NEW YORK – Mirati Therapeutics' KRAS inhibitor Krazati (adagrasib) with Merck's checkpoint inhibitor Keytruda (pembrolizumab) was well tolerated and effective as a frontline treatment for KRAS G12C-mutant advanced non-small cell lung cancer, according to data presented at the European Society for Medical Oncology Congress on Friday.
Researchers presented updated results from the Phase II KRYSTAL-7 trial exploring the activity of Krazati plus Keytruda in treatment-naïve KRAS G12C-mutant advanced NSCLC patients with a range of PD-L1 expression levels. Out of 51 patients with PD-L1 expression in at least half their tumor cells, 63 percent responded to the Krazati-Keytruda combination. In this subset of high PD-L1 expressers, duration of response and median progression-free survival on Krazati-Keytruda were not reached at a median follow-up of 10.1 months.
Marina Garassino, a professor of medicine at the University of Chicago who presented the KRYSTAL-7 results, highlighted that the response rate seen in this analysis in the first-line setting for the Krazati-Keytruda combination was better than the response rates seen historically with Keytruda monotherapy, which are between 39 percent and 45 percent.

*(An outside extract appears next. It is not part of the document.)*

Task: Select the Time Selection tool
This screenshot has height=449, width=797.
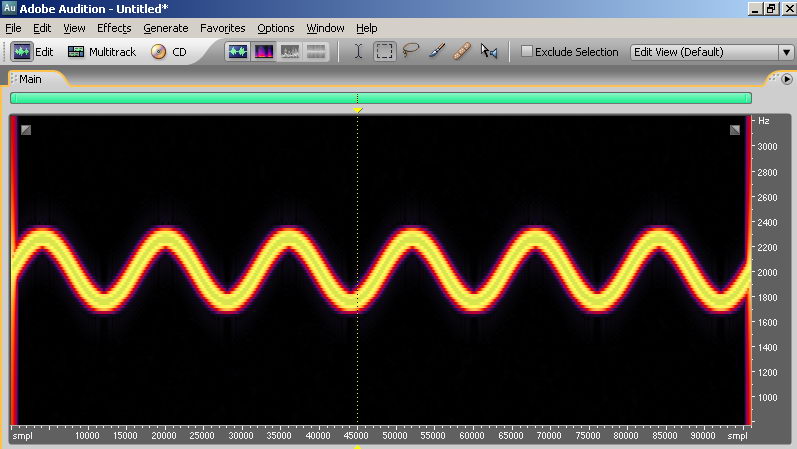Action: click(358, 52)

Mirati is focusing on the subset of advanced NSCLC patients with KRAS G12C mutations and high PD-L1 expression. The firm announced this week that, by the end of the year, it will begin enrolling a Phase III trial pitting first-line Krazati-Keytruda against Keytruda alone in this population.
Researchers also looked at how patients with PD-L1 expression in less than 1 percent of tumor cells fared on Krazati-Keytruda, but these patients will not be included in the upcoming Phase III trial, according to Garassino. Results from this subgroup will be presented at a future meeting.
With combination regimens there is always a concern that more drugs will mean more toxicities for patients. Garassino noted, however, the overall favorable tolerability of the combination, especially when it came to liver toxicity, an adverse event that can occur with checkpoint inhibitor-based regimens. In KRYSTAL-7, the liver enzymes aspartate aminotransferase (AST) and alanine aminotransferase (ALT) increased in 32 percent and 38 percent of patients, respectively, but no patients permanently stopped taking both drugs as a result.
"Treatment-related hepatic events [other than ALT/AST increase] occurred in less than 10 percent of the patients," Garassino said, adding that it took a median 22 days to reduce these enzyme levels in 80 percent of cases. And after starting combination treatment again, only three patients experienced increases in transaminases of any grade.
Furthermore, among those who experienced liver toxicity in the trial, the response rate was still 70 percent, she added.
Fiona Blackhall, professor of thoracic oncology at the University of Manchester, who was not involved with the KRYSTAL-7 study, said the risk of severe liver toxicity appeared lower compared to studies of other KRAS inhibitor-immunotherapy combinations.
In results presented last year from the CodeBreaK 100/101 master protocol trial, which evaluated Amgen's competing KRAS G12C inhibitor Lumakras (sotorasib) in combination with either Keytruda or Genentech's PD-L1 inhibitor Tecentriq (atezolizumab), the rates of grade 3 or higher liver toxicity were between 30 percent and 50 percent. The response rate in CodeBreaK 100/101, meanwhile, was 29 percent.
"Putting KRYSTAL-7 in context, there appears to be a reduced risk of hepatotoxicity," Blackhall said, noting that while the risk of liver toxicity is lower with Krazati-Keytruda, the risk is still there.
"It has been debated if this is a class effect [with KRAS inhibitors] or a [specific] drug effect. I think this is a class effect," Blackhall said. But she acknowledged that differences in chemistry between KRAS inhibitors could potentially lessen this risk, which could impact guidelines for managing adverse events with other KRAS inhibitors in development.
Garassino also suggested that the chemistry of Krazati, such as its long half-life and ability to lock the KRAS pathway in an "off" state, could reduce the risk of liver toxicity. "We believe the reason why there is less off-target toxicity and less liver toxicity is because of the minimized cysteine reactivity and the steady state decay [of Krazati]," she said.
Blackhall also noted that further data is needed to confirm the efficacy signals from this KRYSTAL-7 readout, including data on the activity of Krazati-Keytruda in low PD-L1 expressers. "The efficacy signal [from Krazati-Keytruda], 63 percent, does compare favorably to either drug as monotherapy," Blackhall said, adding the caveat that the only available data on the activity of single-agent Krazati right now is from patients who have gotten it after first-line treatment.
Citing the KRYSTAL-1 study in which co-mutations appeared to impact patients' response and progression-free survival on Krazati, Blackhall noted the need to also consider the influence of co-mutations in genes such as KEAP1, CDKN2A, STK11, and TP53 on Krazati-Keytruda's efficacy.